Long Gilbert Quarry, Dunluce Road, Portrush, Co Antrim, BT56 is a Grade B1 listed building in the Causeway Coast and Glens local planning authority area, Northern Ireland. First listed on 2 March 2015.
Long Gilbert Quarry, Dunluce Road, Portrush, Co Antrim, BT56
- WRENN ID
- cold-rubble-gorse
- Grade
- B1
- Local Planning Authority
- Causeway Coast and Glens
- Country
- Northern Ireland
- Date first listed
- 2 March 2015
- Source
- NI Environment Agency listing
Description
Long Gilbert Quarry
Two contiguous lime kilns of late 19th century date, set in the middle of an extensive chalk quarry on the south side of the Portrush-Bushmills road, just beyond the east end of the White Rocks.
Both kilns are cut into the slope such that only their front (north) face and parts of their sides remain visible. A clear wall break down the middle of the frontage indicates two phases of construction, with the western kiln being the earlier. Although erected at different times, both kilns are of identical rubble basalt construction with tapered sides and fronts. They face north towards the road, with a single draw hole (or 'eye') at the base of each, from which burnt chalk (a form of limestone) was extracted. Each eye has a flat stone lintel above and metal grate below, and is set within a two-step round-headed recess with roughly-dressed voussoirs. A short length of chain hangs from above the western kiln's draw hole, probably from which a sluice gate controlling the eye's air intake was regulated.
The tops of the kilns, where the open cylindrical pots were filled with alternate layers of limestone and coal, are accessed from a ramp at the west and also across a bridge at the southwest. Both pots have been deliberately infilled for public safety reasons. The quarried rock was apparently brought up from the working face on bogies running on a tramway laid up the ramp. The bogies were hauled by cable from a winch at the top of the ramp. The tram lines have been lifted, but vestiges of the winch survive in the form of a cast-iron bracket and low brick plinth just south of the pots.
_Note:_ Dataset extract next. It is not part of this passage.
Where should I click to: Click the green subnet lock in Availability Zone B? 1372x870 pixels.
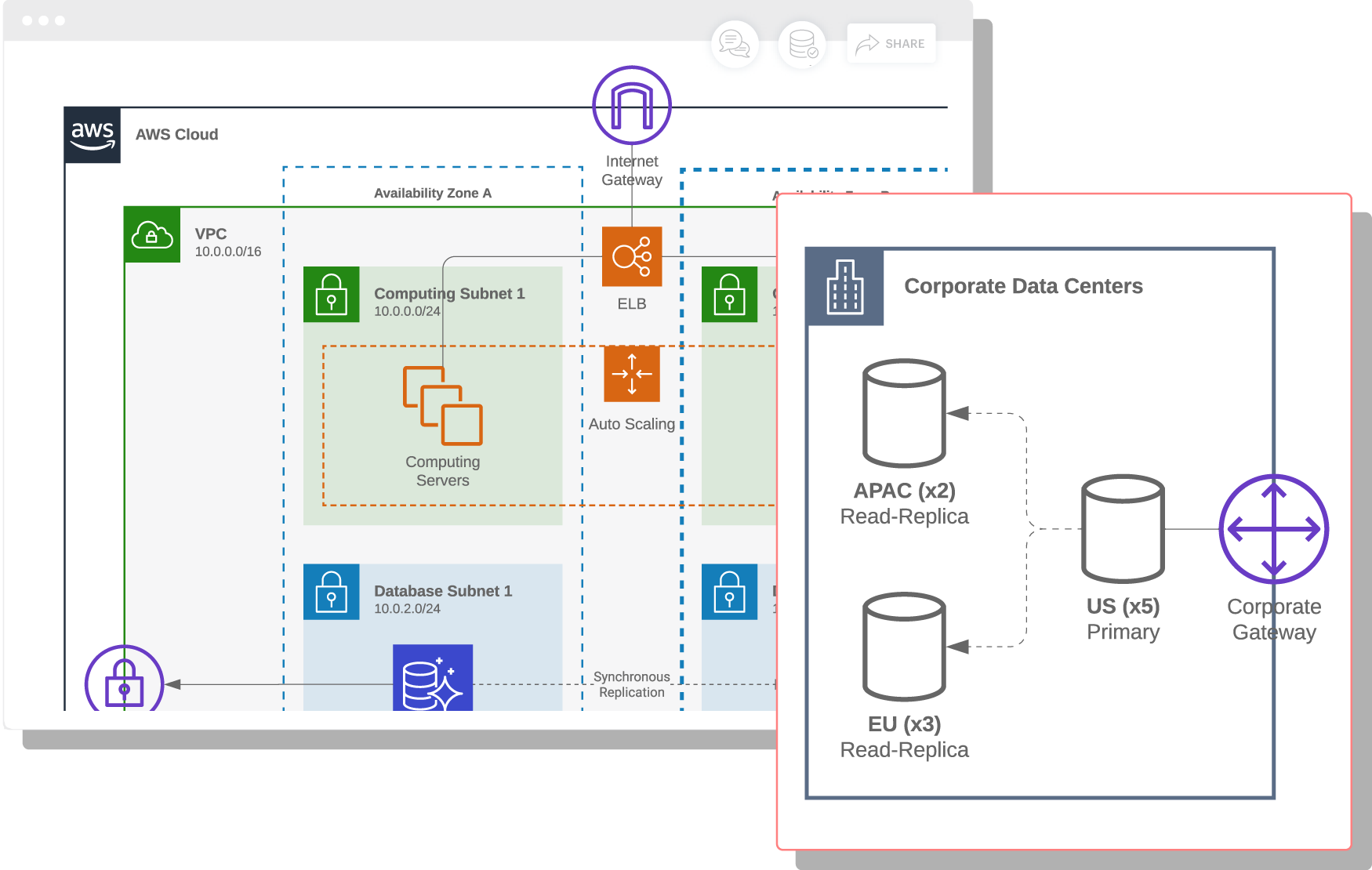[729, 296]
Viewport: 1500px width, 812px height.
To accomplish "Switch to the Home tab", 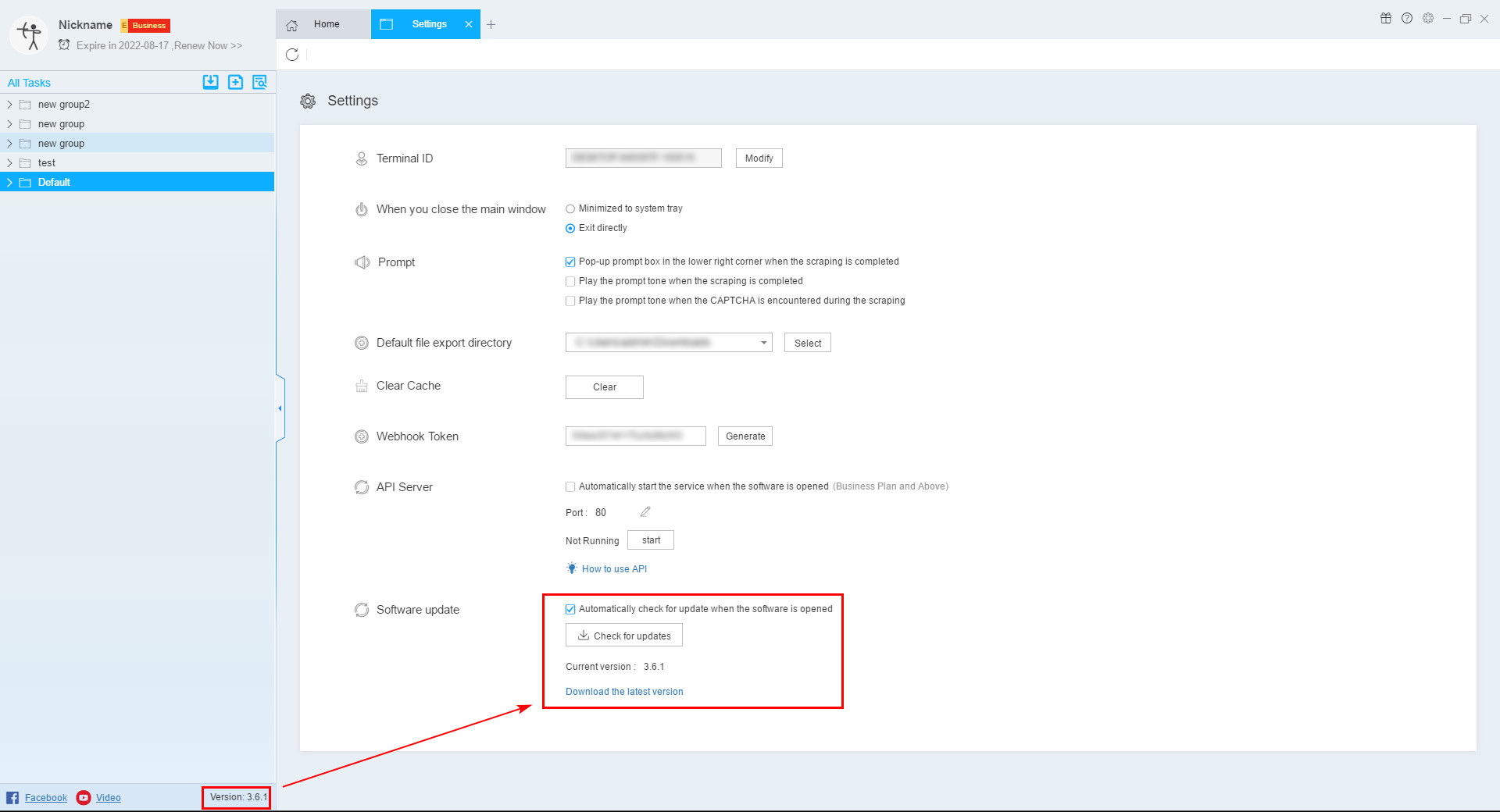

In later years, burnt lime was conveyed from the draw holes into a crusher and then into a two-stage concrete block hopper immediately north of the western kiln. The only surviving vestige of this conveyor is a small shaft at its top end, beside the top of the hopper. Burnt lime was discharged through two orifices into lorries backed underneath. Just northwest of the hopper is a single-span bridge carrying an access track from the main road to the top of the ramp at the southwest end of the kilns. It comprises three metal beams with timber planking over and mass concrete sides.
The quarry is set within deep sections both east and west of the kilns, with high chalk scarps topped with basalt along their south sides. The main road runs along a scarp delineating the north faces of the two sections of quarry, with the sea cliffs along the other side. At one point just east of the kilns, the sea has cut a passage underneath the road. A sloping track leads off the main road into the western quarry.
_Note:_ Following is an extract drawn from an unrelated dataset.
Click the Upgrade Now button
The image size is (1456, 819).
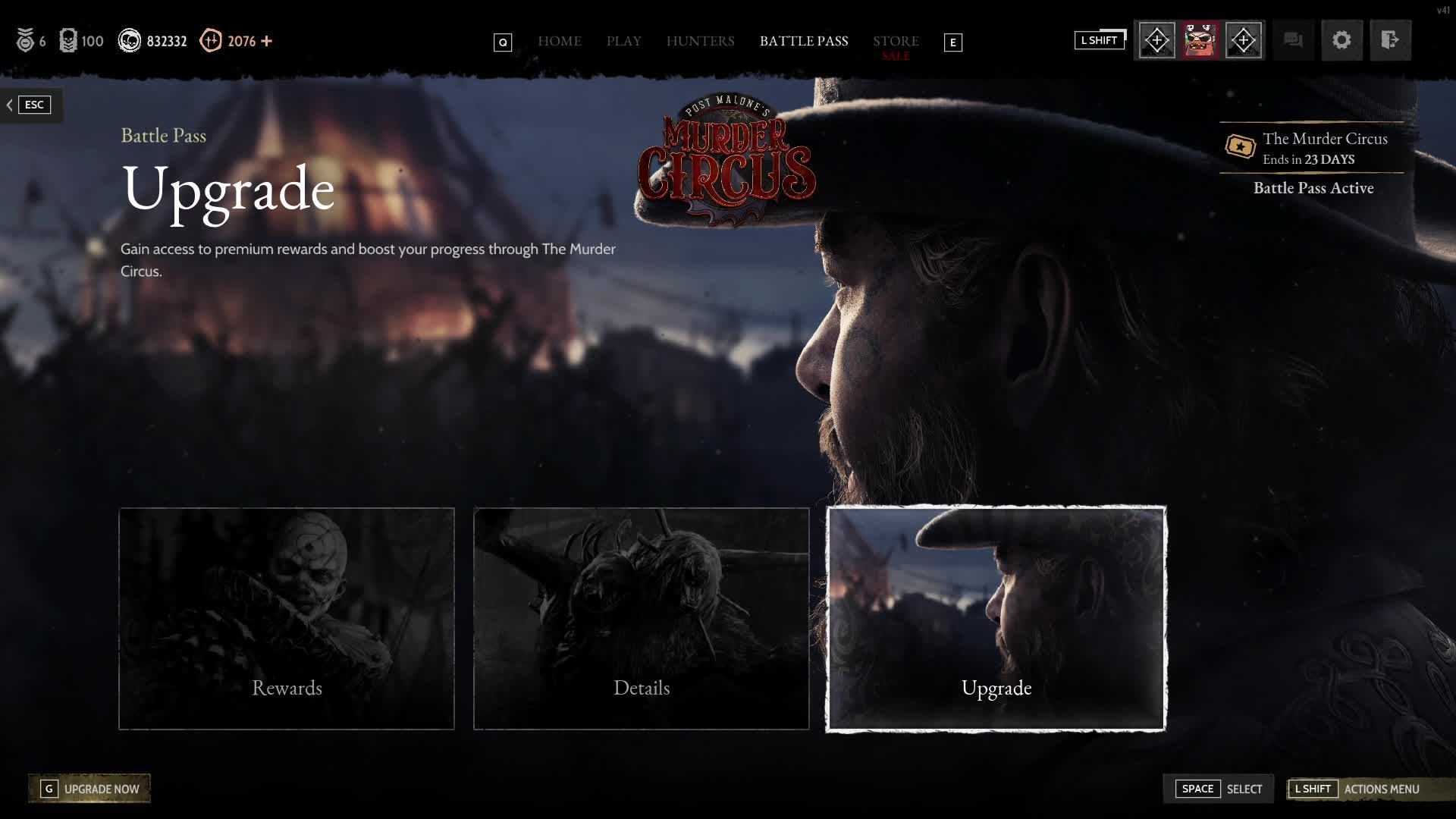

Limestone quarrying and burning were started here by John Hamill in the late 1800s and continued by his son Samuel J. Hamill until the 1950s. The burnt lime was used as agricultural fertilizer by local farmers. The quarry, both kilns, and mineral tramway up from the western quarry to the pots are shown on the 1904, 1921, and 1950 Ordnance Survey maps. Although the bridge first appears on the 1921 map, the present bridge is undoubtedly a mid-20th century rebuild, and the hopper was probably added around the same time. The Hamills were involved in a legal dispute with the Macnaghten Estate in 1928 regarding the purchase of the quarry through the Land Commission. The courts deemed it to be a mineral asset, and exploitation rights ultimately belonged to the landowner rather than any tenant. After lime burning ceased in the 1950s, the site continued to be used until the late 1960s as a depot for lime imported from nearby Ballintoy. By the time of the 1967 Ordnance Survey map, the tramway had been lifted and the kilns were no longer captioned.
Local tradition relates that the quarry was named after a local man called Gilbert, noted for his height, who worked for the estate owner. He fell to his death over the quarry limestone cliffs whilst chasing a fox in the dark.